Comité de Défense de la Cause Arménienne

L'ancien président d'Azerbaïdjan Gueïdar Aliev est mort dans un hôpital américain
12/12/2003

L'ancien président d'Azerbaïdjan Gueïdar Aliev est décédé vendredi 12 décembre 2003 à l'âge de 80 ans dans un hôpital de Cleveland, a annoncé un porte-parole de la Cleveland Clinic.
Gueïdar Aliev est décédé à 10h du matin (15h00 GMT) dans l'hôpital où il avait été admis le 6 août dernier, selon Cole Hatcher, porte-parole de l'établissement. Il a dit ne pouvoir fournir de précisions sur les causes de son décès. Aliev avait été admis à l'hôpital le 6 août dernier pour le traitement de problèmes cardiaques et rénaux. Ces quatre dernières années, il avait effectué plusieurs séjours à Cleveland pour des problèmes de coeur et de prostate notamment.
Ancien membre du KGB en Azerbaïdjan et du politburo du temps de l'URSS, Gueïdar Aliev était resté au pouvoir pratiquement sans interruption en Azerbaïdjan depuis qu'il avait pris la tête du Parti communiste dans le pays en 1969. En août dernier, il avait préparé sa succession en nommant au poste de Premier ministre son fils Ilham qui a été déclaré vainqueur de l'élection présidentielle en octobre dernier.

L'ancien président azerbaïdjanais Heydar Aliev, 80 ans, qui vient de mourir aux Etats-Unis, avait dirigé sa république du Caucase sans partage depuis une trentaine d'années, avant de remettre le pouvoir à son fils Ilham, qui a remporté facilement l'élection présidentielle du 15 octobre dernier. M. Aliev, qui avait été victime d'une attaque cardiaque en 1987, a subi en mars dernier une opération pour une hernie aux Etats-Unis, après une opération de la prostate en février 2000 et un pontage coronarien en 1999. De lointaine origine kurde du Caucase, il est né le 10 mai 1923 au Nakhitchevan, une enclave azerbaïdjanaise coincée entre l'Arménie, l'Iran et la Turquie.
Il commence sa carrière dans les organes de sécurité en 1944 et arrive à la tête du KGB d'Azerbaïdjan en 1967, avant de devenir le numéro un de la république deux ans plus tard.

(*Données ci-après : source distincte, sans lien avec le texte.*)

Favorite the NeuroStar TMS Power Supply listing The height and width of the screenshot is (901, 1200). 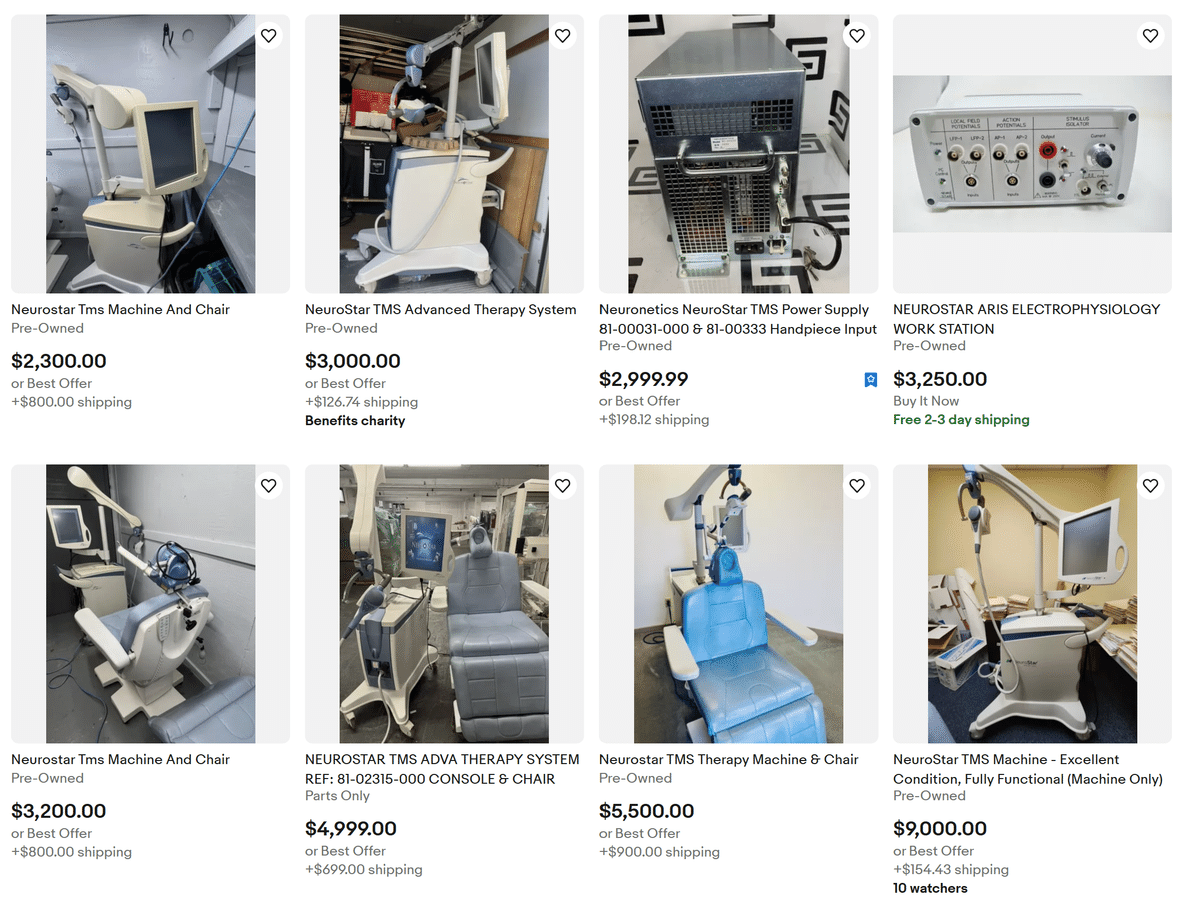pyautogui.click(x=856, y=36)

C'est Iouri Andropov, ancien chef du KGB soviétique et alors maître de l'Union soviétique qui le fait monter à Moscou en poussant sa candidature au bureau politique du PCUS en 1982, qu'il quitte en 1986. Opposé à la politique d'ouverture que lance alors Mikhaïl Gorbatchev, il est limogé le 23 octobre 1987, "pour raison de santé", du poste de premier vice-Premier ministre du gouvernement soviétique. Il entame alors une traversée du désert, alors que l'Azerbaïdjan indépendant vit une période de transition marquée par les coups d'Etat et la guerre avec l'Arménie autour de l'enclave du Nagorny-Karabakh. En juin 1993, il s'empare de la présidence de l'Azerbaïdjan grâce à une mutinerie des troupes qui avaient marché sur Bakou et contraint le président Albulfaz Eltchibey à la démission et à la fuite. Il légitime ce retour dans l'élection présidentielle qui suit en octobre 1993. Il sera triomphalement réélu en 1998.
Mais sa santé décline fortement et il commence à préparer le terrain pour remettre le pouvoir à son fils Ilham. Avec l'arrivée à la présidence azerbaïdjanaise de cet ancien play-boy repenti, le pouvoir est pour la première fois, dans l'espace post-soviétique, transmis par "héritage" dans le cadre d'une procédure électorale.